Dementia prevalence is increasing worldwide. Thus, the global impact of cognitive impairment and dementia have become significant public health issues. This study assessed the patterns of and investigated risk factors associated with cognitive decline over time in community-dwelling Korean adults (age ≥65 years). We enrolled 1,369 older adult respondents without cognitive decline in the baseline survey of the Korean Longitudinal Study of Aging (2006–2016) in South Korea. The risk of first-ever mild-to-moderate or severe cognitive decline during the 10-year follow-up (2006–2016) was comparatively evaluated between the cognitive decline group (comprising participants with mild-to-moderate or severe cognitive decline; n = 728) and the normal cognition group (participants without a cognitive decline event; n = 641). The cognitive decline-free survival rates for up to ten years were measured using Kaplan–Meier analysis.
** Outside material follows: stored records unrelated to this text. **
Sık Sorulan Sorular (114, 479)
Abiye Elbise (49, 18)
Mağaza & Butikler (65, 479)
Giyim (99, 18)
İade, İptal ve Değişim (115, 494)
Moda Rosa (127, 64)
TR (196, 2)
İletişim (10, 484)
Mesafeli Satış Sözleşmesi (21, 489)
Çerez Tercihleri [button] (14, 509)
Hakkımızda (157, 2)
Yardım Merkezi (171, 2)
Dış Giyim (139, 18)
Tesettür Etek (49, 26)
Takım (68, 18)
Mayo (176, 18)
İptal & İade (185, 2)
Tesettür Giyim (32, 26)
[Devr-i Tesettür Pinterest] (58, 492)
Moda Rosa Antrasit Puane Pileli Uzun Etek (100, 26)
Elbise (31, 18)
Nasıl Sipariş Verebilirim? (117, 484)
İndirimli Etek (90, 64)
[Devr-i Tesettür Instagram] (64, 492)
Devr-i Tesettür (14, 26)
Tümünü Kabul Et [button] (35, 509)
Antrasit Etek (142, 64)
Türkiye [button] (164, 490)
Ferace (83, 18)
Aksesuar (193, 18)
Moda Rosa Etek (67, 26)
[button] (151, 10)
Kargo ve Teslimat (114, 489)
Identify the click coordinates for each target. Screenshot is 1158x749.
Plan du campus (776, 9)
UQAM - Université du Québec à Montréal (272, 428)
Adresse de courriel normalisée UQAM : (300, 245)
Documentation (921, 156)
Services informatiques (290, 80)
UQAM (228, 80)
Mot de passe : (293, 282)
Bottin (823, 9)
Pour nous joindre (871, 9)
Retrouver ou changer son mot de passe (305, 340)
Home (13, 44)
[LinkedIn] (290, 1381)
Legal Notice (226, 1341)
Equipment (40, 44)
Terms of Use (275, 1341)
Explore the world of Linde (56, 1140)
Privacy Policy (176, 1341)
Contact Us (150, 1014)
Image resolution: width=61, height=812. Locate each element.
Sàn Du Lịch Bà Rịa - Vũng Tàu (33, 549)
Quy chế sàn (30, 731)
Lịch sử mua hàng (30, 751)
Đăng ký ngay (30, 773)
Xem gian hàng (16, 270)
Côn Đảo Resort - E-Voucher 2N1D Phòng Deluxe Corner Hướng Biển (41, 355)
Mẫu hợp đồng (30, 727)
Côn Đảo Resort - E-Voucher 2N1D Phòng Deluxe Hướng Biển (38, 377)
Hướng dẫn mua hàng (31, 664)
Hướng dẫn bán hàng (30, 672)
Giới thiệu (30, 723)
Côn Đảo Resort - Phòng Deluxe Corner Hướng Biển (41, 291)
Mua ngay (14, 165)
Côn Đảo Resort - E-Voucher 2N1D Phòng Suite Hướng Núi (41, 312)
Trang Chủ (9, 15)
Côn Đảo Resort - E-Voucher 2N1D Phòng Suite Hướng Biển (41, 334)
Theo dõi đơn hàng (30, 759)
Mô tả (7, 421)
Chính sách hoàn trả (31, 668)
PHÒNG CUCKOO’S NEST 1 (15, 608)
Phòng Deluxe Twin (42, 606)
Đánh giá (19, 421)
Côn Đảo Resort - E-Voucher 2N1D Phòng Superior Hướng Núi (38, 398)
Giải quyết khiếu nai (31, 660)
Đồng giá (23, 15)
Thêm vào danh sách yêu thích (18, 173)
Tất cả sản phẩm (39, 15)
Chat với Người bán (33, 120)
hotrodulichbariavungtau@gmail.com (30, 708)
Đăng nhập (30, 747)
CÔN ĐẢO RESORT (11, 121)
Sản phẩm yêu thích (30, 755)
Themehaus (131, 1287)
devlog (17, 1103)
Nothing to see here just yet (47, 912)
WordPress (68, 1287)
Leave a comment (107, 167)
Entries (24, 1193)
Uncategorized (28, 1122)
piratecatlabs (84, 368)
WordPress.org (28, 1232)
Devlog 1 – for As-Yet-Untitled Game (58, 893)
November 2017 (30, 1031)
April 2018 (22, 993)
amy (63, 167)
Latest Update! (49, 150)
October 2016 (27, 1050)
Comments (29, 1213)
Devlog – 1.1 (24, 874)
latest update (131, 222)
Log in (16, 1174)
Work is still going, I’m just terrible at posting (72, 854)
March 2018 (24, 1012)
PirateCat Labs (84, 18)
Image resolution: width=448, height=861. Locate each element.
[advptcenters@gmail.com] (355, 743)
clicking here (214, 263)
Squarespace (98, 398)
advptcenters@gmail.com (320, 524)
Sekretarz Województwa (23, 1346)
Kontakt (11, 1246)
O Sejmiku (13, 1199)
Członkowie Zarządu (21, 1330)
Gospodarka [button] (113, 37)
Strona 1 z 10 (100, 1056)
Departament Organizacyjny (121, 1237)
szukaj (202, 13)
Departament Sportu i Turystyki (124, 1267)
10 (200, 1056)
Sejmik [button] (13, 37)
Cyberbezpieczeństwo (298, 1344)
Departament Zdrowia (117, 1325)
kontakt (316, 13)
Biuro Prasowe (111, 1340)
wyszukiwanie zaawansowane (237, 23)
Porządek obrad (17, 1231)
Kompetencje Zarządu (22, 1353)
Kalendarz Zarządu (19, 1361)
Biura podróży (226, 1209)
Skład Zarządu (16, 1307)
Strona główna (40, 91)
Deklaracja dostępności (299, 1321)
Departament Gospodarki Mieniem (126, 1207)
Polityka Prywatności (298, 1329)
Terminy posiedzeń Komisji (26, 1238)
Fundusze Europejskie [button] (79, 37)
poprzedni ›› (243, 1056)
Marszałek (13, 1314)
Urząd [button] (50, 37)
The generalized estimation equations model was used to analyze changes in K-MMSE over time from 2006 to 2016. The adjusted Cox proportional hazards model revealed that increased age, female, lower education level, no religious status, and living in a small city were factors that were associated with a higher risk of cognitive decline, as were health-related factors, including lower handgrip strength, a higher number of chronic diseases, and depressive symptoms. Regular exercise, non-drinking status, and active social engagements reduced the risk of cognitive decline. The identified risk factors could facilitate the development of cognitive decline-prevention programs incorporating individualized risk-modification interventions to prevent cognitive decline in older adults.